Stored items
──────────
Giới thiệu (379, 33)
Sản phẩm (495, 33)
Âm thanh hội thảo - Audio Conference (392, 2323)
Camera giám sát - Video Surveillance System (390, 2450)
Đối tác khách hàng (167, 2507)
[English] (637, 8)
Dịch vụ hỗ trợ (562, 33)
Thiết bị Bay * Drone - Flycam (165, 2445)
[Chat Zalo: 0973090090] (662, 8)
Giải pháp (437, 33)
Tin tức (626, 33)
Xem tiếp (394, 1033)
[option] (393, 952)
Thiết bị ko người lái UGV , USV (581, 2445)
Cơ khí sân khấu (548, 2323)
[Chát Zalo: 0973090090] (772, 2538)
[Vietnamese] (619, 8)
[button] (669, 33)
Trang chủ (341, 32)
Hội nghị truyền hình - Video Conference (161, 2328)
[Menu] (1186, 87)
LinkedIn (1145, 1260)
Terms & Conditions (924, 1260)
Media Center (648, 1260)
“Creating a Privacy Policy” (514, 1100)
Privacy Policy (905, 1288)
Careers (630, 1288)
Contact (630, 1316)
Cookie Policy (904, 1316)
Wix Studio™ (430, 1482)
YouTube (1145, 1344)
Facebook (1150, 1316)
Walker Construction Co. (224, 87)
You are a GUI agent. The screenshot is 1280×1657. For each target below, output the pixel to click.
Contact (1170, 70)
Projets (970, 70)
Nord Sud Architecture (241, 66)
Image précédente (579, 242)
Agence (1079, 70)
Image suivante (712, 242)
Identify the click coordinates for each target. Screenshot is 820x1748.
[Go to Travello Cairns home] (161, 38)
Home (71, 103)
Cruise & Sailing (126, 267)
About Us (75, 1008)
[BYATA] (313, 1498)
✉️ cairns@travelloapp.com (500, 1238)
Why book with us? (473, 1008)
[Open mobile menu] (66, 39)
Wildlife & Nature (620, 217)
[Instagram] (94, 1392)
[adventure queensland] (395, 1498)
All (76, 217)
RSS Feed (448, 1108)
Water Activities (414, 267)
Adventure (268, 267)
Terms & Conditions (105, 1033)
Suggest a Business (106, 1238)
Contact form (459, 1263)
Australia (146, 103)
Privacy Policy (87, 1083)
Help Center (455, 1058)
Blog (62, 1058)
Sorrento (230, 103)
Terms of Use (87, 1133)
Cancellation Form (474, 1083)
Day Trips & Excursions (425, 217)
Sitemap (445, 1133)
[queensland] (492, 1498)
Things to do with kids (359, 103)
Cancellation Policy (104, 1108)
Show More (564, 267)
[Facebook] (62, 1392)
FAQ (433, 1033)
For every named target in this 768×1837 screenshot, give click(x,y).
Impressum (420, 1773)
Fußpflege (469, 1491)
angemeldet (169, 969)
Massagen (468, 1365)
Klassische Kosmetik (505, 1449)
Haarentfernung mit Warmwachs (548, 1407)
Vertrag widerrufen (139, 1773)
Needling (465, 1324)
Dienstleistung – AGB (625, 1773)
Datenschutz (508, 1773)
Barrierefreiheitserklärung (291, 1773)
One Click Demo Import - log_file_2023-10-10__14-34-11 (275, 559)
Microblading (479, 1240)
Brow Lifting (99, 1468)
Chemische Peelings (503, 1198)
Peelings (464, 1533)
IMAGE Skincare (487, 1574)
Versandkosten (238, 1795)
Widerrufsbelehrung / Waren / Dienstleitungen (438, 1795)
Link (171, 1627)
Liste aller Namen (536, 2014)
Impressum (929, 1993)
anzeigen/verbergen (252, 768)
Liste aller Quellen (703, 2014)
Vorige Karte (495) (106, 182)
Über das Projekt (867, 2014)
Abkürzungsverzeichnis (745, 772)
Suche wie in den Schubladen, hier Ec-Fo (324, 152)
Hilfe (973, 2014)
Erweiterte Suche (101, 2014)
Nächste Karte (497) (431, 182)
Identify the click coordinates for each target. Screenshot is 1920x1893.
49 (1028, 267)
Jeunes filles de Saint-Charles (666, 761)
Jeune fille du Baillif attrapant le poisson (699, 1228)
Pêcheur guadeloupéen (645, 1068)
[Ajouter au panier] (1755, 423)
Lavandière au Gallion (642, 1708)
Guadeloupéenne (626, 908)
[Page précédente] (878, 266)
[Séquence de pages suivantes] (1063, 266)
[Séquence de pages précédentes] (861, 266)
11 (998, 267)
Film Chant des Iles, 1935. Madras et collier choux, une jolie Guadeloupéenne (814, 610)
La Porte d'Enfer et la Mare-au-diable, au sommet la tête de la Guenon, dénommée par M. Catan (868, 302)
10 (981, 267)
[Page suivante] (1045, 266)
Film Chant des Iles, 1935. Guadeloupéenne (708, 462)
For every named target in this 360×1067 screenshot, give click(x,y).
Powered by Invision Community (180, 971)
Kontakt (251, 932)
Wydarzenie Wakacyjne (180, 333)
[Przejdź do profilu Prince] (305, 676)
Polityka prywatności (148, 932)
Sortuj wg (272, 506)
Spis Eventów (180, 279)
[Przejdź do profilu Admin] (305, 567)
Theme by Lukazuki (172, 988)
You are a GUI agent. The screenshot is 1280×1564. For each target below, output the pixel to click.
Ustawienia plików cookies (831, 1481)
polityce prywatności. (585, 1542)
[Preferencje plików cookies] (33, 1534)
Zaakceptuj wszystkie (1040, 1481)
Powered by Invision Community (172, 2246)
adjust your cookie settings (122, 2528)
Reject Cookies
──────────
* [Aim of the exercise]: The result is a copy of every line above where the word "Guadeloupéenne" shows up.

* [Response box]:
Guadeloupéenne (626, 908)
Film Chant des Iles, 1935. Madras et collier choux, une jolie Guadeloupéenne (814, 610)
Film Chant des Iles, 1935. Guadeloupéenne (708, 462)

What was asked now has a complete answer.